Purple Butterfly actually reminds us of previous epic movies such as Bernardo Bertolucci’s 1900 or Sergio Leone’s Once Upon a Time in America. Films that need time for their spectators to truly know the effect they will have on them. And films that necessitate a high degree of attention, as the many characters involved are not always easy to recognize and it may be tricky to follow all the story developments, especially when one is not aware of the political background. Still, the maestria shown by Lou Ye in the intimate sequences as well as in the demonstrations and bombing scenes is nothing but obvious to anyone who sees the film – denying the pleasure that Purple Butterfly gives is simply absurd.

The poignant conclusion of the film, which shows archive stock shots of the China-Japan wars, gives an historical perspective to the individual trajectories the film portrayed. A subtle way for the director to link the film to contemporary situations and contemporary wars, and an indispensable reminder of what the craziness of men can do to humanity.

 

Synopsis

1927. Manchuria. Itami, a young Japanese man, in love with Cynthia, a beautiful Chinese girl. Their happiness ends when he is called home for his military service and they are forced to part. Returning from the train station where she has bid her lover farewell, Cynthia witnesses her brother's bloody murder at the hands of Japanese right-wing extremists. Three years later, Shanghai has been unofficially occupied by Japan. The city is rife with violence. Cynthia - now known as Ding Hui - is working for Purple Butterfly, a resistance group planning to assassinate Yamamoto, head of the Japanese secret service...

 

Director

Lou Ye, known as one of the 6th generation filmmakers in Chinese mainland, was born in 1965 in Shanghai where two of his successful pieces were made. Being the son of theatre performers, Lou Ye's childhood was spent backstage and in dressing rooms. Once an adult, he devoted himself to studying painting at the well-known Beijing Film Academy. During his days at BFA, Lou Ye along with his fellows students were deeply influenced by European films as well as courses in film schools such as those of N.Y.U and U.C.L.A, while the seniors were more fond of those of the Soviets.

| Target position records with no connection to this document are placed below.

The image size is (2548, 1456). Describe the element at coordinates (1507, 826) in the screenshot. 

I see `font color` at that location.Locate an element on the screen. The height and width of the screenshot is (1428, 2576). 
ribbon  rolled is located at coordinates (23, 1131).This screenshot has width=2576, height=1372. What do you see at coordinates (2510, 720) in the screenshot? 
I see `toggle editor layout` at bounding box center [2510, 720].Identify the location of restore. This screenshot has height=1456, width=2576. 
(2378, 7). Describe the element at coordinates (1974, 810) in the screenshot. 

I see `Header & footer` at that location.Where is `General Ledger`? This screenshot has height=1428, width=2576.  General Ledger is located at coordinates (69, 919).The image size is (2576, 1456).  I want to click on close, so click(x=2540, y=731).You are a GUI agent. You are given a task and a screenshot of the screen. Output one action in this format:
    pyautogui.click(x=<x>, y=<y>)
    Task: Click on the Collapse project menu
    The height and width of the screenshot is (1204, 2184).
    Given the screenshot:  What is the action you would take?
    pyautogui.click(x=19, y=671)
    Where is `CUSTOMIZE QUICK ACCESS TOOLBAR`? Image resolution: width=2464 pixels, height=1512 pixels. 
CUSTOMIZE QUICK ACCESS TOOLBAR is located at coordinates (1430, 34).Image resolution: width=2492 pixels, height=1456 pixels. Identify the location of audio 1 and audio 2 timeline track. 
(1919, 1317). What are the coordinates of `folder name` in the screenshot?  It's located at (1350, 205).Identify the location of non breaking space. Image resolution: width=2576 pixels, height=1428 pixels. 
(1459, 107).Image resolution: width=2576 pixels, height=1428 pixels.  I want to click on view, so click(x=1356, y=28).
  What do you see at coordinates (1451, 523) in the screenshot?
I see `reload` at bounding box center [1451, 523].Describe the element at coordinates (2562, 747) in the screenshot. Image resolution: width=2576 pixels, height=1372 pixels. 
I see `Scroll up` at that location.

Lou Ye's graduation film, Weekend Lover (1994), helped to define the 6th generation filmmaking. The film follows the lives of a group of dissatisfied young people in Shanghai during the 80's and early 90's. It is a significant shift from the 5th generation filmmakers (of which the representative directors are Zhang Yimou and Chen Kaige) with its emphasis on tradition and official Chinese culture. The film is also notable as the production team was the youngest in Chinese filmmaking history. Weekend Lover was the Winner of the Rainer Werner Fassbinder Prize for Best Director at the Mannheim-Heidelberg Film Festival in 1996.

In 1995, faced with the near impossibility of raising money for independent feature films in China, Lou Ye turned to television, producing the ground-breaking "Super City," a series for which he gave ten of his 6th generation colleagues the unprecedented opportunity to leave their inhibitions at the door and make whatever kind of film they wanted. His own TV production "Don't Be Young" (1995),a psycho-mystery, broke similar ground for Chinese television films with its non-narrative expressionism.

In 1998, Lou Ye founded Dream Factory, one of China's first independent film production companies. Dream Factory's first production, in association with Philippe Bober and the Coproduction Office, was Suzhou River, Winner of the VRPO Tiger Award at the 29th Rotterdam Film Festival 2000. The film is turning out to be a big hit with both general audiences and the critics in the western world, notably Suzhou River was a hot selling film at the Berlin European Film Market.